The Walls That Fall: What Hadrian Teaches Us about a Financial Plan

Article #465

Hadrian's Wall has fascinated me since I was a kid. As you read this, I will have just finished cycling part of it with my family and a good friend who’s also a client.

It’s the kind of trip where you spend your evenings in a pub working out the next day's ride, and your days quietly humbled by what people built two thousand years ago. I've been reading up on the wall for months, as one does before such a trip. And - hazard of the job - the more I read, more I noticed a story that financial advisers, and the people who rely on them, should pay attention to.

The Wall, as it stood

Hadrian's Wall was begun in AD 122 under the emperor of the same name. It ran 73 miles coast to coast, from Wallsend on the River Tyne in the east to Bowness-on-Solway in the west. Around 15 feet high, originally 10 feet thick (later narrowed to 8 in places to speed construction), fronted by a wide ditch, with a fortlet known as a milecastle every Roman mile, and two observation turrets in between each one. It took the legions roughly six years to build, and it was manned in some form for nearly three centuries.

To put the scale of it in New Zealand terms: Picture a stone wall from Tauranga to Raglan. Every mile of it manned, every milecastle stocked, every turret garrisoned, around the clock. Then think about how hard it has proved in modern times to commit to a second Auckland Harbour crossing. Decades of debate, billions in costings, and we still haven't put a spade in the ground for what is essentially a few kilometres of road and tunnel.

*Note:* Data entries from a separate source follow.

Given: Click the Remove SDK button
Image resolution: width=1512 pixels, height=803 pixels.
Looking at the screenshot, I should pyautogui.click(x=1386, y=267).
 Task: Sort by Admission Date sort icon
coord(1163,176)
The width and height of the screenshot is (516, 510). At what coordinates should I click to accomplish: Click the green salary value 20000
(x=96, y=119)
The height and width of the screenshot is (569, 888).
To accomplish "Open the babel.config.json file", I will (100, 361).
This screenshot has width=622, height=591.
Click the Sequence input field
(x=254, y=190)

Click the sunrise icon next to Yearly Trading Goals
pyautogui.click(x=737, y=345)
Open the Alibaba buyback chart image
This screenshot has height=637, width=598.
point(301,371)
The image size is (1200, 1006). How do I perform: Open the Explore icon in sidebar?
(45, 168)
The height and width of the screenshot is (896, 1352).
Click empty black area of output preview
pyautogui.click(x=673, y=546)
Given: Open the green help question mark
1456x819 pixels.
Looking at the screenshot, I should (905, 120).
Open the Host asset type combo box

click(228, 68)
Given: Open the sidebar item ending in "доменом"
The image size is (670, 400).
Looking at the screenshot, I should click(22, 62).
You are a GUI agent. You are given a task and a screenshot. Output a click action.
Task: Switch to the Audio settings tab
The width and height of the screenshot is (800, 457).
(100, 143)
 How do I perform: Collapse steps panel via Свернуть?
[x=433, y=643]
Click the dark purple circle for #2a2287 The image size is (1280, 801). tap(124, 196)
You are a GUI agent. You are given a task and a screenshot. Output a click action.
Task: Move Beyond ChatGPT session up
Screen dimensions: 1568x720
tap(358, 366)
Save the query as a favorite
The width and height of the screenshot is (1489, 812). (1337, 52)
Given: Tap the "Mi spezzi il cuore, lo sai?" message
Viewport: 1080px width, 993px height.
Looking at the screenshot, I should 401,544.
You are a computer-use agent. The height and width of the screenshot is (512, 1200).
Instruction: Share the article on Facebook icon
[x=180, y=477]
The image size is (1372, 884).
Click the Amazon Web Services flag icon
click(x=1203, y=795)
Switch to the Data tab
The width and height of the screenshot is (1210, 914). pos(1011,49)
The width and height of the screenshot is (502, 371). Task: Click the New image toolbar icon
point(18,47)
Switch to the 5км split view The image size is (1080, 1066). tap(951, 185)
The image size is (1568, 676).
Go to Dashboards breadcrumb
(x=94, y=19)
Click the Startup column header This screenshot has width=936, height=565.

The Romans put up that wall in six years and manned it for nearly three centuries. The quantum of capital, the legionary labour, the supply lines, the stone, the timber, the ongoing garrison: it boggles the mind. It was the state of the art. The frontier, literally and figuratively, of what was possible.

But, that’s not the part I found most instructive. This is.

The upgrade that didn't hold

When Hadrian died in AD 138, his successor Antoninus Pius made a different call.

He decided the wall wasn't enough, or wasn't far enough north, and he pushed the frontier deeper into what is now central Scotland. He ordered a new wall built between the Firth of Forth and the Clyde, on the orders of his governor Quintus Lollius Urbicus. The Antonine Wall, as we now call it, was 39 miles of turf on a stone base. It had 16 forts and a road called the Military Way running behind it. It was the next-generation solution. The bold reposition. The upgrade.

It was also abandoned within about a generation.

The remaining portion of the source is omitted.